The Ethereum Foundation on Tuesday launched a $1 million Audit Subsidy Program to help builders manage the high cost of smart contract security audits, a key blockade to safer development.
The initiative, backed by Nether mind and Chain link Labs, will cover up to 30% of audit Costs for Ethereum mainnet teams, on a first-come first-served basis.
The move which the foundation is framing as part of its broader “Trillion Dollar Security” initiative, addresses one of the most persistent pain points in crypto development which is the steep price of professional code reviews that many smaller teams simply cannot afford.
The program is a joint effort between the Ethereum Foundation's Trillion Dollar Security Initiative, Areta, Nethermind, and Chainlink Labs. More than 20 audit firms have signed on as participating providers through the Areta marketplace, including Certora, Zellic, and Immunefi.
Eligible teams can receive financial support covering up to 30% of total audit costs, with higher support available for selected projects on a case-by-case basis. All Ethereum mainnet builders are eligible to apply, regardless of project size or stage.
The foundation also said the program will give developers access to more than 20 audit providers who will check code for errors or security risks before deployment. The program prioritizes teams aligned with the Foundation's CROPS principles, an acronym covering censorship resistance, open source, privacy, and security embedded in its March 2026 mandate.
No fixed deadline has been set for applications. Subsidies are distributed on a first-come basis until the $1 million pool is exhausted.

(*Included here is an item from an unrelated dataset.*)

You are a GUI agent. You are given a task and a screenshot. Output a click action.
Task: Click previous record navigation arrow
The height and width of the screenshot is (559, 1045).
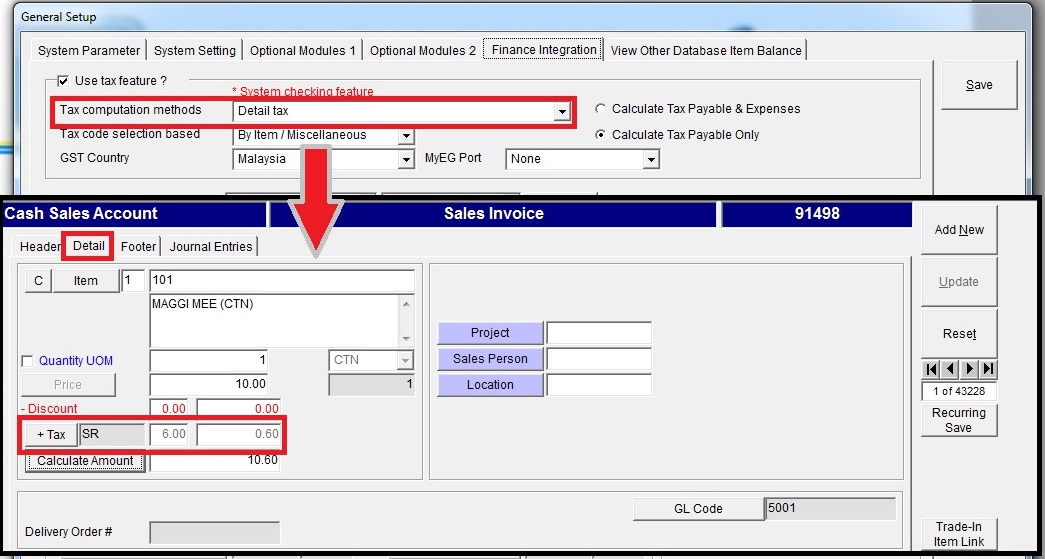pos(950,369)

The timing is notable. The program's launch came on the same day CoW Swap suffered a DNS hijacking attack that exposed users to a malicious front-end, underscoring the real costs of inadequate security review across the DeFi ecosystem.
The Foundation also partnered with Morpho in March 2026 to increase its involvement in decentralized finance by allocating additional ETH to the platform, and in February introduced Project Odin, a program aimed at supporting teams that build core infrastructure tools.
Taken together, the moves implies a more hands-on commitment from the Foundation, one that's increasingly willing to deploy capital, in the fight to make Ethereum's builder ecosystem more secure before code ever reaches mainnet.